Si pour les adultes, le mot d'ordre est de se faire vacciner, pour les enfants, le ton est différent. "Ici, c'est vraiment une possibilité qui est offerte. Mais on ne va pas insister pour faire vacciner les enfants, comme on le fait pour les adultes", poursuit la porte-parole de l'Aviq. "C'est une décision qui doit être prise en famille et discutée avec le médecin ou le pédiatre."

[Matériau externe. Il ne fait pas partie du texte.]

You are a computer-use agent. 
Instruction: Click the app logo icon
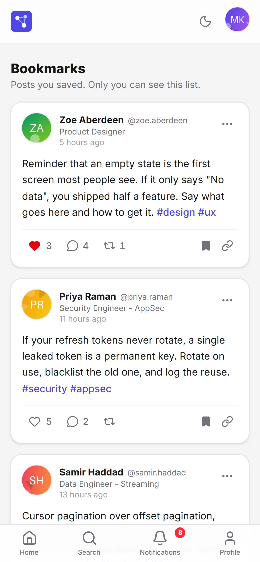point(21,21)
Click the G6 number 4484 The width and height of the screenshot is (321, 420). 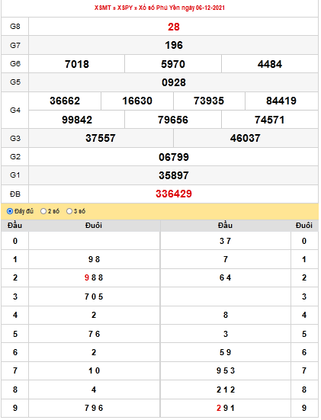[x=270, y=64]
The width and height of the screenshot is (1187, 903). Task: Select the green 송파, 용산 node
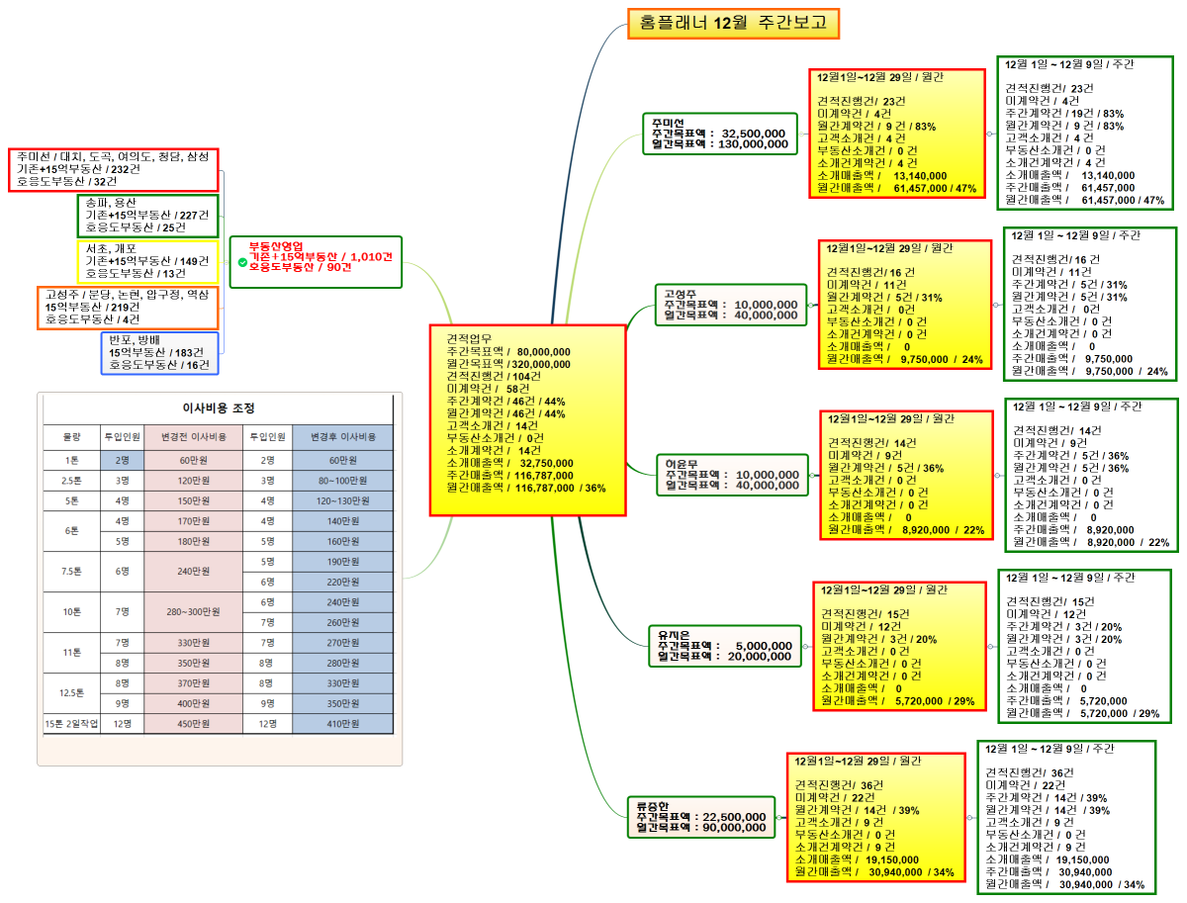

Au Lotto Mons Expo, le centre de vaccination a ouvert ses portes aux enfants à 14h ce mercredi. Et les familles étaient déjà nombreuses à faire la file avant le coup d'envoi. "Nous le faisons comme un acte citoyen, mais aussi pour protéger le reste de la famille", explique la maman du petit Noa, 5 ans. "Nous en avons parlé ensemble. Il a aussi hâte de pouvoir reprendre une vie normale, ce qui n'est pas le cas pour le moment." Théo, 11 ans, s'est lui-même porté candidat. "Mes parents étaient déjà vaccinés et moi, ça ne me dérange pas de le faire si ça peut aider. On en a parlé avec des copains, il y en a d'autres qui vont aussi le faire."

Benjamin d'une fratrie de quatre enfants, Florian vient agrandir la troupe des vaccinés du haut de ses 10 ans. "Ses frères, plus âgés, étaient déjà vaccinés. Maintenant que la possibilité s'ouvre pour lui, on en a discuté, et on s'est dit que ce serait une bonne chose. Il y a des personnes à risque dans notre entourage, on sera plus tranquille." Quelques minutes plus tard, Florian reçoit sa dose de vaccin, les félicitations d'une infirmière particulièrement attentionnée et même son diplôme d'enfant courageux. Sa maman se dit soulagée.

Depuis l'apparition du variant Omicron plus particulièrement, les données manquent sur l'efficacité du vaccin dans la transmission du virus. La porte-parole de l'Aviq voit tout de même des avantages dans cette campagne. "Nous n'avons pas de chiffres précis sur la transmission, mais on voit clairement que plus la vaccination avance, plus les services de soins intensifs se vident."

Arès avoir examiné les données d'une étude de Pfizer réalisée auprès de 2.000 enfants âgés de 5 à 11 ans et démontrant une efficacité de 90.7%, pour éviter les cas de Covid-19 symptomatiques, le comité de l'Agence européenne du Médicament a donné son feu vert au vaccin Comirnaty fin novembre. En Belgique, la Conférence interministérielle Santé a suivi un mois plus tard. Du côté de l'OMS cependant, on se désole de voir les pays riches vacciner les enfants alors que d'autres restent à la traine.